Commentary: Eight Pieces of Legislation with Positive Impact

The 2017 General Assembly Session has officially adjourned Sine Die, concluding our legislative session. Over the next few weeks Governor McAuliffe and his staff will review the legislation passed and approve, veto, or amend the bills. Included this year are eight bills that I passed.

The most significant bill I had passed this year was SB1027, legislation to allow for the growing, processing, and dispensing of Medical Marijuana Oils. Three years ago, I met with Fairfax County residents who had members of their family who suffered from intractable epilepsy. Intractable epilepsy is a neurological disorder that produces serious, debilitating, and many times life threatening seizures. Many people, especially children, can suffer from hundreds of seizures a day. The severity of this ailment can’t be downplayed. These families have spent countless hours in emergency rooms trying to stabilize their loved ones and many hours seeking better treatment. The FDA approved drugs come with some of the worst imaginable side effects.

But these families, like thousands across the nation, had found a medication that helped and no side effects. CBD and THC-A Oils are non-hallucinogenic oils derived from marijuana plants. These families saw drastic reductions in seizures and emergency room visits.
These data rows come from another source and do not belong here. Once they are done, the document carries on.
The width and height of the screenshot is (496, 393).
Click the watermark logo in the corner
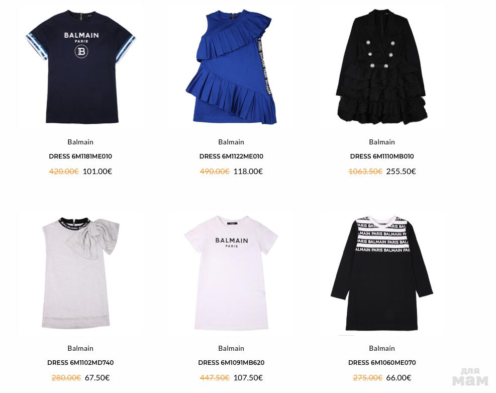tap(470, 377)
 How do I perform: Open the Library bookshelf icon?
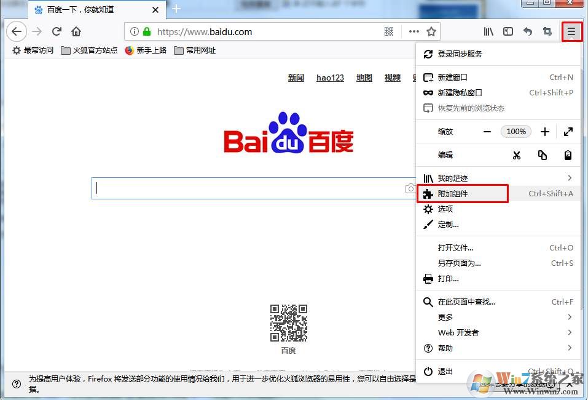point(488,31)
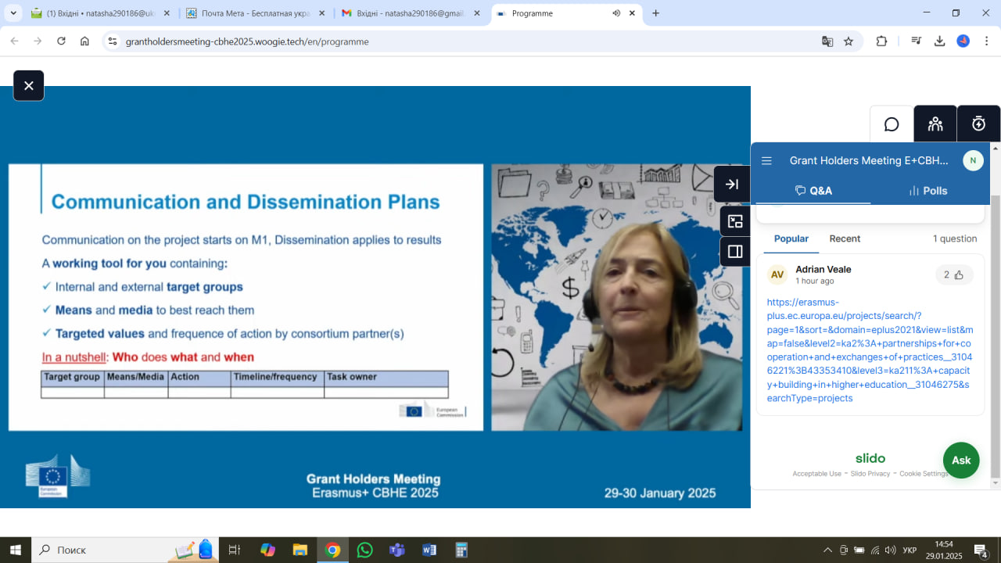The height and width of the screenshot is (563, 1001).
Task: Collapse the side panel with arrow icon
Action: click(732, 185)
We are not only helping people with this legislation, but will save hundreds of thousands of dollars by not having patients rely on expensive FDA approved drugs paid for by Medicaid.

In 2015 we passed a law that made it possible for these families to possess this medication without fear of criminal prosecution. However, we did not provide them with a way to legally procure the medication. SB1027 created Board of Pharmacy regulations that allow for the lawful growing, manufacturing, and dispensing of this medication to qualified patients. The oils will be available sometime in 2018 and I am optimistic that other disorders will be added to the list of qualifying illnesses such as Crohn’s Disease, cancer, glaucoma, multiple sclerosis, ALS, and perhaps others.
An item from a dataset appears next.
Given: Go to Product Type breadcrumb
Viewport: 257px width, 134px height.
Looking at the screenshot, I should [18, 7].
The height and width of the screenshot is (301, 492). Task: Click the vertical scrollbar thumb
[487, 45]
Another bill, SB1467, will allow election officers to start counting overseas ballots early on Election Day. Currently registrars cannot start counting these ballots until after the polls close and because of their format they must be counted by hand. In Fairfax County it takes 80 people over six hours to count these ballots, delaying the final vote tally. If you ever wondered why Fairfax County is one of the last localities to report their election results, look no further than this culprit. SB1467 will allow the elections board to begin counting these ballots at 3 p.m. on Election Day.
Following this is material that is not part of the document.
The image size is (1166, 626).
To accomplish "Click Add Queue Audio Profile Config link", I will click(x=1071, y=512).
Two hot button issues during our general assembly session included mental health reforms and our continued battle with the Commonwealth’s opioid problem. I passed SB1031 that would allow access by laboratory staff to Naloxone, a pharmaceutical that helps save lives when someone overdoses on an opioid. This was an important safety measure as our state labs perform dangerous yet important tests and studies on opioids. In Virginia, more than 1,000 people died from opioid overdoses in 2016. I joined Senator Louise Lucas in passing SB 895/SB935, in response to the tragic deaths of folks who were being held in our jails instead of receiving the mental health treatment they needed. This legislation streamlines the process to allow an inmate to receive mental health treatment in a hospital while awaiting trial.

My final four pieces of legislation on the Governor’s desk include SB812, an important consumer protection bill that would require home inspectors to report the presence of yellow shaded corrugated steel tubing that can cause a fire when the building that contains it is struck by lightning; SB 840, extends the life of the Commission on Civic Education; SB873, authorizes a fire chief to ban or restrict privately owned drones at the scene of fires, accidents, etc.; and SB1488, which I co-sponsored with Senator Scott Surovell that would require a judge to seek reimbursement of fees from a family when a Guardian ad litem has been appointed for a child, an exemption is available for families who are unable to pay.

As you can see it was a busy legislative session. I look forward to the Governor signing these bills and seeing the positive impact they will have on our community and Commonwealth.